Electric transportation, such as electric cars or electrically run ships and ferries, are gradually being part of our present reality rather than something to be seen in the future. Yet, we often continue to look at the business potential this new reality poses through the current state-of-the-art lens. When looking at the electric transportation, besides from the first use of batteries, also in the light of their second life, the electrification of the society gains entirely new perspectives. This provides insight into how new and disruptive business models are born.
The business models are under development
The car industry is at the forefront of battery use and the arising new business models. Nearly all European car brands are, in one way or another, increasingly involved in the battery industry. In addition, almost all car manufacturers are considering ways to utilize batteries after them having served in electric cars.
Perhaps the best example from the perspective of new business models is what Daimler doing. Instead of cars, the vehicle manufacturer has set its eyes on batteries: battery is becoming more than just a part in a car – it starts to be an essential means for doing business. For Daimler, replacement batteries do not constitute a mere passive spare parts storage but are used as an active part of business: the battery storage is sold as energy storage for renewable energy production purposes. This way, the company is also practically facilitating extensive use of renewable energy as part of the new energy production landscape and electrification of the society.
Daimler’s way of operating also reshapes the old question on the lifespan of batteries in electric cars.
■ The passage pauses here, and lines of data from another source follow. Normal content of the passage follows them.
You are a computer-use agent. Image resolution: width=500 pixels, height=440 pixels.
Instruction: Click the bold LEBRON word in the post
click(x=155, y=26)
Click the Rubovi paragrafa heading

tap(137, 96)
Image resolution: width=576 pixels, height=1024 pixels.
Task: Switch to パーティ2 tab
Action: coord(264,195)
With the battery at the core of the business, the company can determine when it wants to change the batteries used by its customers and move them to active reuse (the so-called second life).
In addition to car manufacturers, entirely new business models can be seen to arise also in the ocean sector. In the same way as in the automotive industry, these new business models base on the entire electric ecosystem and the subsequent new business opportunities. Also here, the reuse of batteries creates opportunities for example as part of the needed charging infrastructure and its required energy storage facilities.
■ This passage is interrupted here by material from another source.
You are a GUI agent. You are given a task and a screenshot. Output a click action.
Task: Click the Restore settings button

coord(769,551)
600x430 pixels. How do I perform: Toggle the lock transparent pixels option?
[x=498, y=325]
Key questions to be solved
In order to be able to capitalize on these new and interesting business models, a few key questions must be addressed. These include, for example, questions on data management possibilities and the openness of the battery data, the ownership of batteries during their lifespan, and the various questions related to battery safety issues.
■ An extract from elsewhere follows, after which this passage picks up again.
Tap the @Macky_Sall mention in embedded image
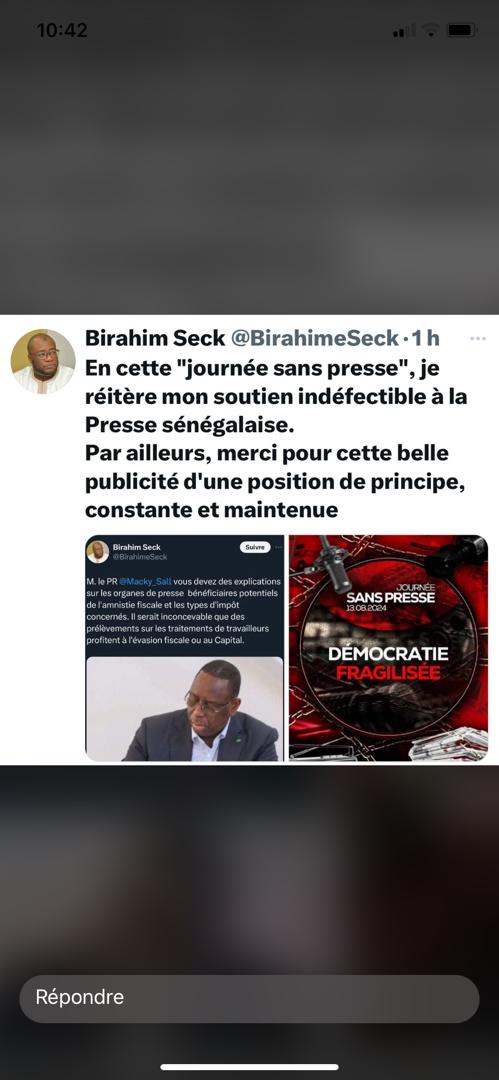499x1080 pixels. click(145, 581)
All these questions to be solved are also connected to each other. In Norway, for example, where the electric vehicle concentration is already relatively high, the safety challenge is reality when batteries are used in DIY manner at vacation cabins: without clarity on ownership, batteries end up for sale online through for example car wreck companies. Since there is no data available on the lifetime use of the battery, the new owner cannot know whether the battery has been seriously hit in a car crash and damaged, and thus being a possible fire hazard in its new application.
Also, the EU legislation work is considering battery reuse. In the future, all data necessary for the reuse of the battery should be made accessible and easily available. This will ensure safe second life use of the batteries.
Gaia Consulting is the partner of the Batteries from Finland Program and the article has earlier been published at Business Finland’s blog site.